RTEL1 Regulates G4/R-Loops to Avert Replication-Transcription Collisions

Summary Regulator of telomere length 1 (RTEL1) is an essential helicase that maintains telomere integrity and facilitates DNA replication. The source of replication stress in Rtel1 -deficient cells remains unclear. Here, we report that loss of RTEL1 confers extensive transcriptional changes independent of its roles at telomeres. The majority of affected genes in Rtel1 −/− cells possess G-quadruplex (G4)-DNA-forming sequences in their promoters and are similarly altered at a transcriptional level in wild-type cells treated with the G4-DNA stabilizer TMPyP4 (5,10,15,20-Tetrakis-(N-methyl-4-pyridyl)porphine).

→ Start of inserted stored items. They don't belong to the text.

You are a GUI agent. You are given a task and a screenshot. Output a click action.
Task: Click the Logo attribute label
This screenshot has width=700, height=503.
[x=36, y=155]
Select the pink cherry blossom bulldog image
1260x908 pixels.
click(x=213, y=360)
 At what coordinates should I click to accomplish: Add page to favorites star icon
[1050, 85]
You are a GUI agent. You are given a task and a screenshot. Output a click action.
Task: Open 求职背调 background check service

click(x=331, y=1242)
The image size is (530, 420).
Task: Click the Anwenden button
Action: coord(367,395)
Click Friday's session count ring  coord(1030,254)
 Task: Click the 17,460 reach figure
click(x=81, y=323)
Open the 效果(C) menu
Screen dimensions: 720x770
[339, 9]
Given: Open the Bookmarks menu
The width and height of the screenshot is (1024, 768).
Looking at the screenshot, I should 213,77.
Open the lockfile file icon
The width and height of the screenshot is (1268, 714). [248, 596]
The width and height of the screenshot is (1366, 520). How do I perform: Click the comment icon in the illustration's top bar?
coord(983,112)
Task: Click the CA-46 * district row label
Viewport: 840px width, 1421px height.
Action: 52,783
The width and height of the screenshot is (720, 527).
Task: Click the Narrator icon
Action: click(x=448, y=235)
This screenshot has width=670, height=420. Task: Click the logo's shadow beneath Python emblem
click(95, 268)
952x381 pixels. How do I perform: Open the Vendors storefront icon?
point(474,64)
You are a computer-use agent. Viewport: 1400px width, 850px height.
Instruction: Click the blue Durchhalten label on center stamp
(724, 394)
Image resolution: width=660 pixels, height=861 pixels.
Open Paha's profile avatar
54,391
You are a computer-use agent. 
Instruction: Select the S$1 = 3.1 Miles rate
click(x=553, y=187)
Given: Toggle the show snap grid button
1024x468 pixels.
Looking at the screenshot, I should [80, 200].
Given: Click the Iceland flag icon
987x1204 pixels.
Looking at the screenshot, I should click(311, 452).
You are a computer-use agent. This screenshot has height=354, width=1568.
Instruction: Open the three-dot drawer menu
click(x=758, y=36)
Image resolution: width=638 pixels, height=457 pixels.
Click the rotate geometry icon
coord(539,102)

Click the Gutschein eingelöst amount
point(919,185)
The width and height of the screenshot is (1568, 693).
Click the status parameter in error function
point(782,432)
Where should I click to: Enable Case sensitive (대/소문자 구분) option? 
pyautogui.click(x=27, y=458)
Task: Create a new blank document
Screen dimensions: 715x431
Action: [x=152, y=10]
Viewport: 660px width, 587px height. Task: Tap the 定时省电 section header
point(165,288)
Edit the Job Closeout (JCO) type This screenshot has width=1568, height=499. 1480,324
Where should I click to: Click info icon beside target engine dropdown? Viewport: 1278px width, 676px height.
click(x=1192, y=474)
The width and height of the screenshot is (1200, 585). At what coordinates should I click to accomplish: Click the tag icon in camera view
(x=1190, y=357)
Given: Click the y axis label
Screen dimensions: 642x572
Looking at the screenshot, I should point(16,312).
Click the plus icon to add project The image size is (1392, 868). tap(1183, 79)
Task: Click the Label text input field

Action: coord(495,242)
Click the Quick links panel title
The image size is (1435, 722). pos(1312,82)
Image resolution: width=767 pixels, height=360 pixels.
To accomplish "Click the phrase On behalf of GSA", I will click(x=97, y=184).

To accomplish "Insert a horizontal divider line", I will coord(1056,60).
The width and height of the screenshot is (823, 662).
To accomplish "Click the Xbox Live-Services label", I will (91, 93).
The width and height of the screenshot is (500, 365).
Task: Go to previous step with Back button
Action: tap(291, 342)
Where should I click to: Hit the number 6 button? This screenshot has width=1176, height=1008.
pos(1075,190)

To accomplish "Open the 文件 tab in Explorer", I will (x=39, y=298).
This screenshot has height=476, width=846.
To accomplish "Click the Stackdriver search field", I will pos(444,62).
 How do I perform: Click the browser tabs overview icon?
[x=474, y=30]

Failure to resolve G4-DNAs formed in the displaced strand of RNA-DNA hybrids in Rtel1 −/− cells is suggested by increased R-loops and elevated transcription-replication collisions (TRCs). Moreover, removal of R-loops by RNaseH1 overexpression suppresses TRCs and alleviates the global replication defects observed in Rtel1 −/− and Rtel1 PIP_box knockin cells and in wild-type cells treated with TMPyP4. We propose that RTEL1 unwinds G4-DNA/R-loops to avert TRCs, which is important to prevent global deregulation in both transcription and DNA replication.